Su alcuni giornaletti avevano addirittura scritto articoli sulla vicenda: salvini attacca la boldriniova sul tuitter e la risposta della già presidenta supera il numero di laic che à ricevuto il ministro dell’interno.
E via con gli editoriali che spiegavano che la bestia si è rotta.

Per non parlare delle piazze dei comizi di salvini che venivano definite semivuote. E via a darsi di gomito sul tuitter parlando di un fallimento elettorale ormai imminente. Ah, c’era stato anche il popolo degli striscioni, l’italia si ribella! è un moto inarrestabile!

Poi sono arrivate le elezioni e il moto inarrestabile è stato quello di un tubo innocenti arrivato sugli incisivi di queste persone che si erano illuse del declino prematuro di salvini perché la boldriniova faceva più laic sul tuitter.

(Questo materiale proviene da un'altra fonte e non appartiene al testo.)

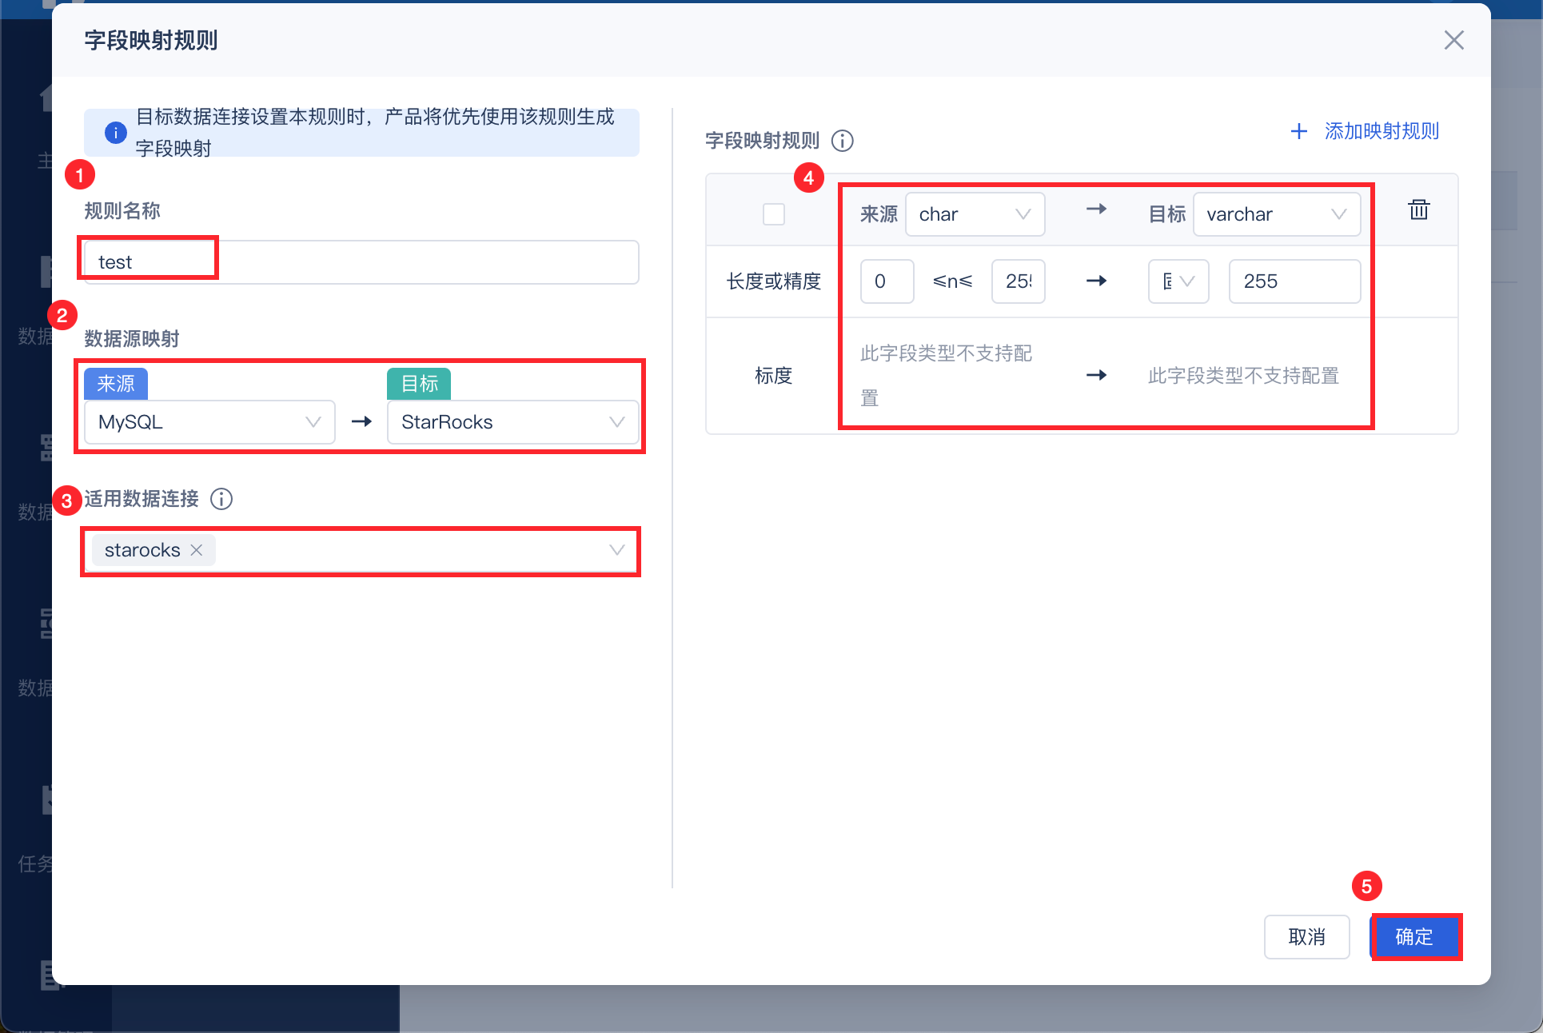The height and width of the screenshot is (1033, 1543).
Task: Close the 字段映射规则 dialog
Action: 1453,40
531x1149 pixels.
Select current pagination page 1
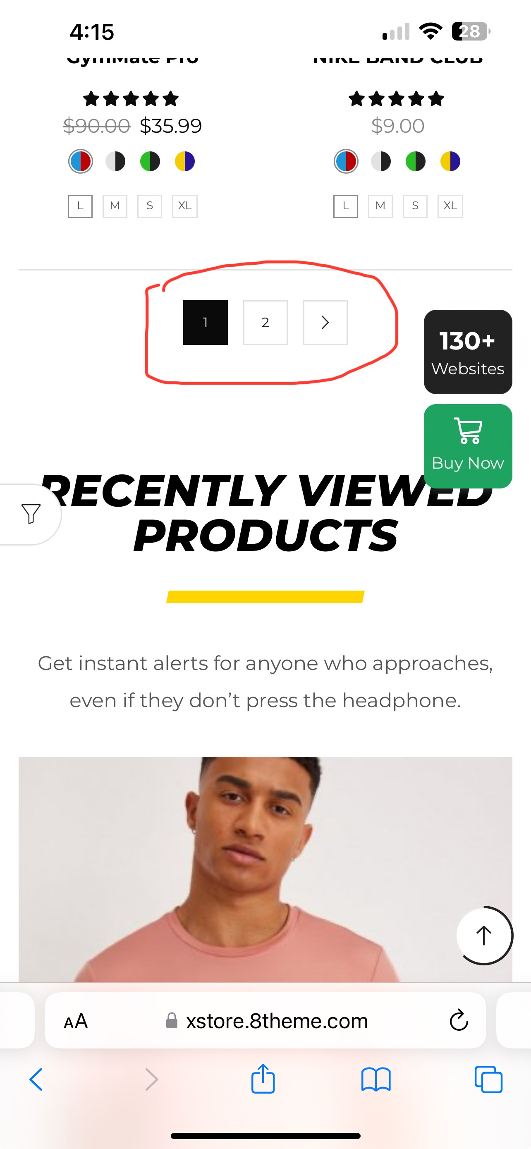click(x=206, y=322)
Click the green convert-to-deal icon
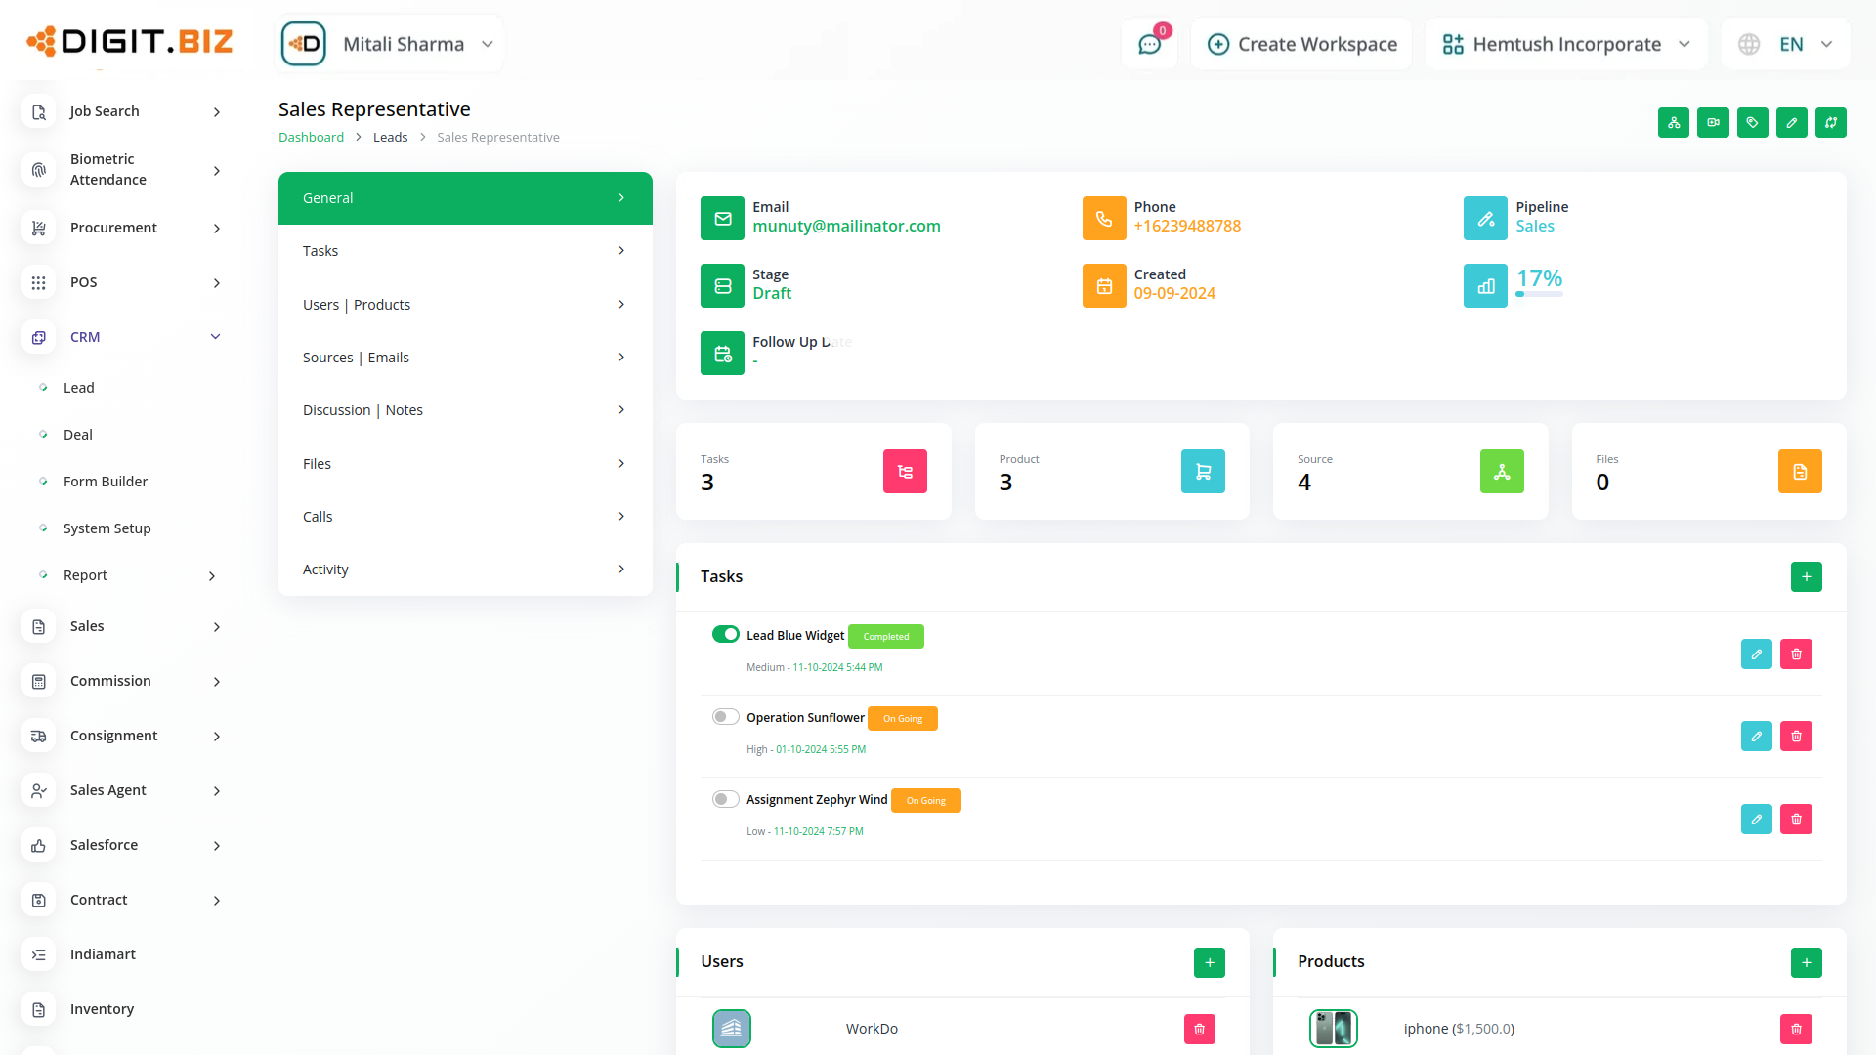 coord(1830,123)

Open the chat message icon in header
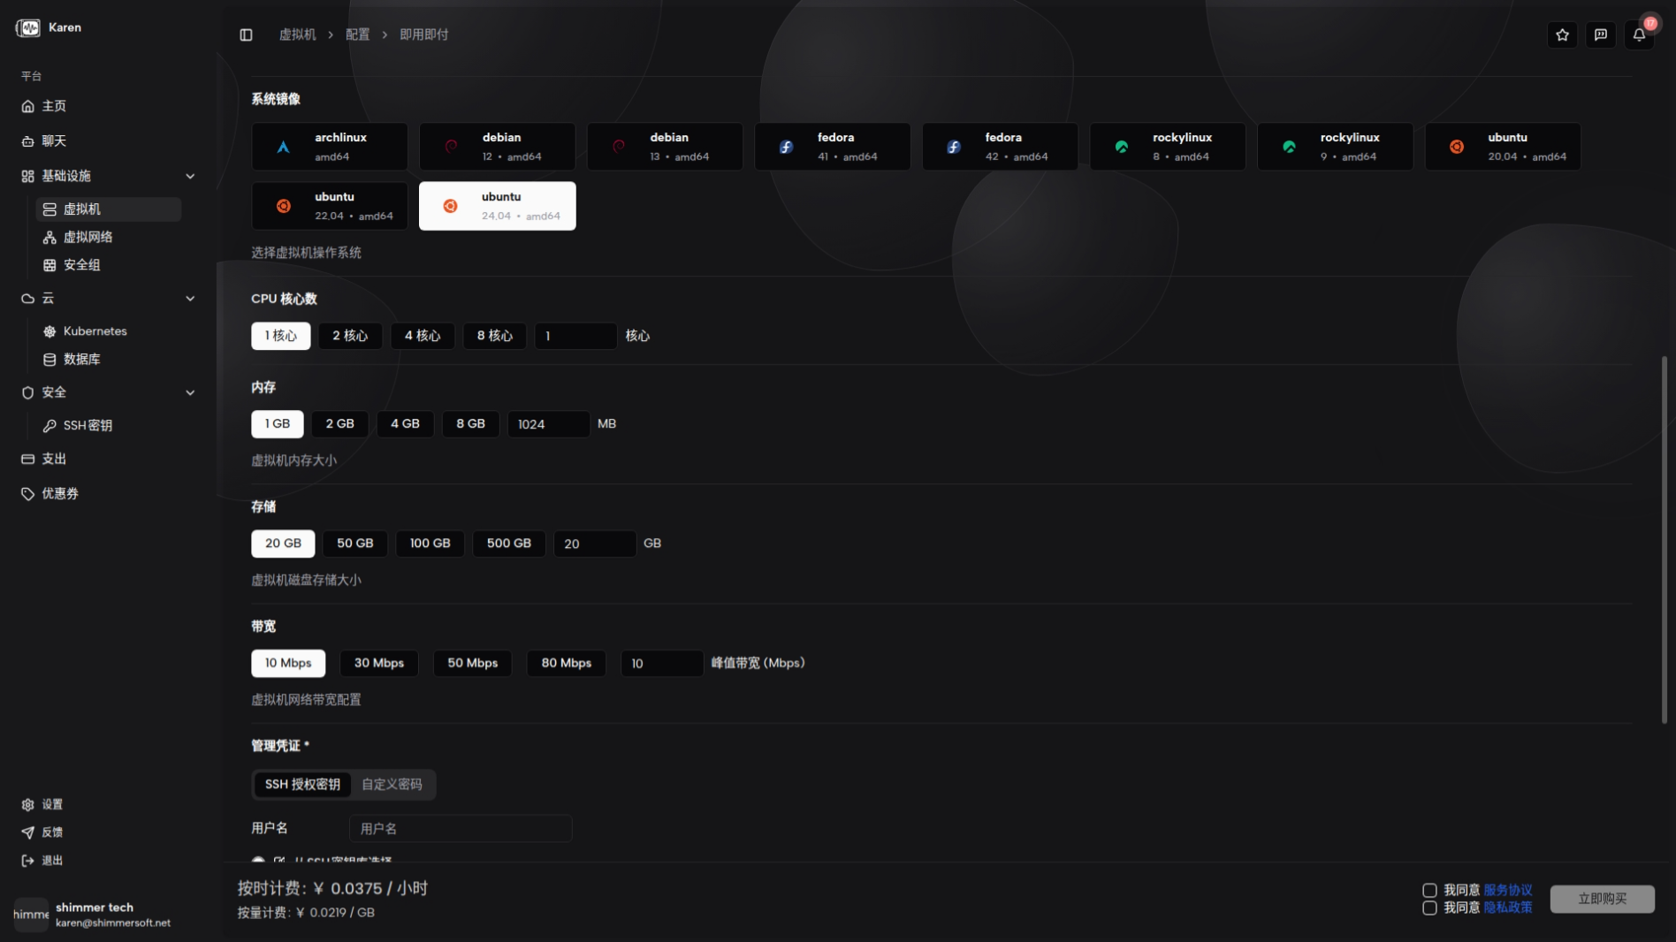click(1600, 34)
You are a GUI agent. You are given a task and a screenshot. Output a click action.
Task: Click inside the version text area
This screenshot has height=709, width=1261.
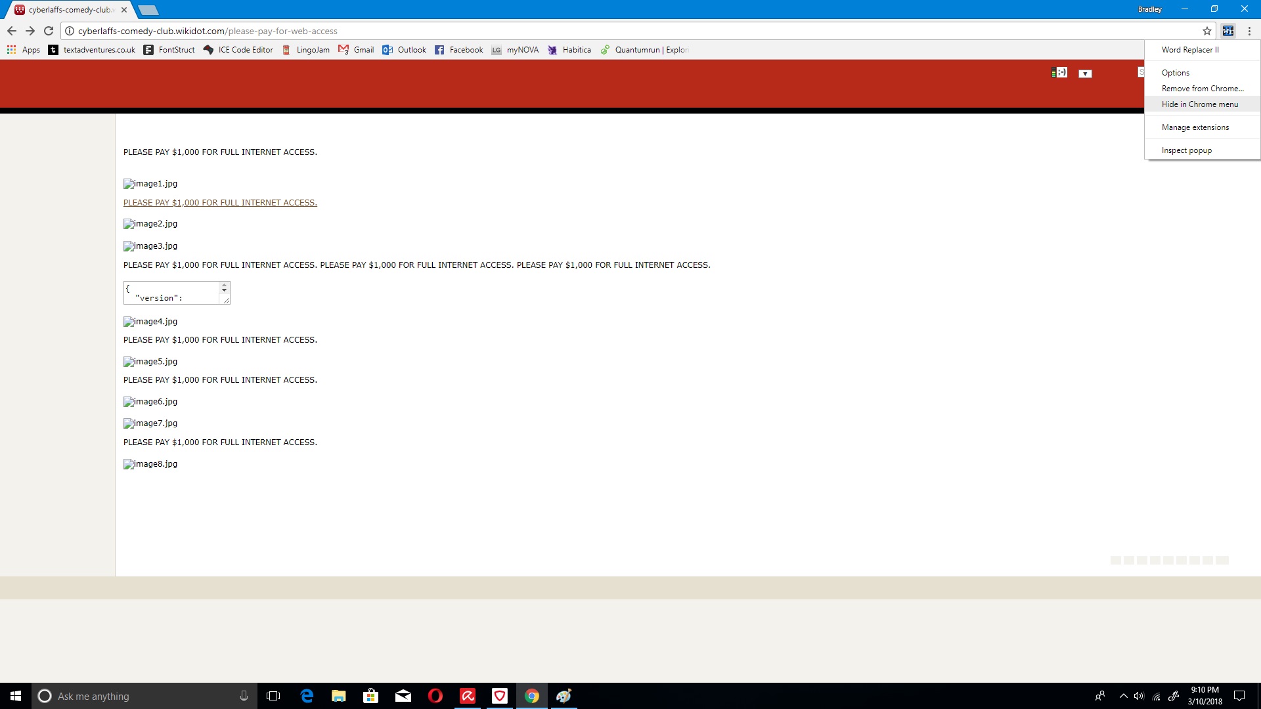coord(172,293)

Tuitter, come qualsiasia altra rete sociale, è solo una grande camera ecoica. Ti incontri con persone che la pensano come te e questo ti dà l’impressione che ci sia un grande consenso attorno alle idee simili alle tue. I sostenitori di salvini sono scappati dal tuitter da tempo lasciandolo in mano ai #facciamorete i quali si sono illusi di averli fatti spartire.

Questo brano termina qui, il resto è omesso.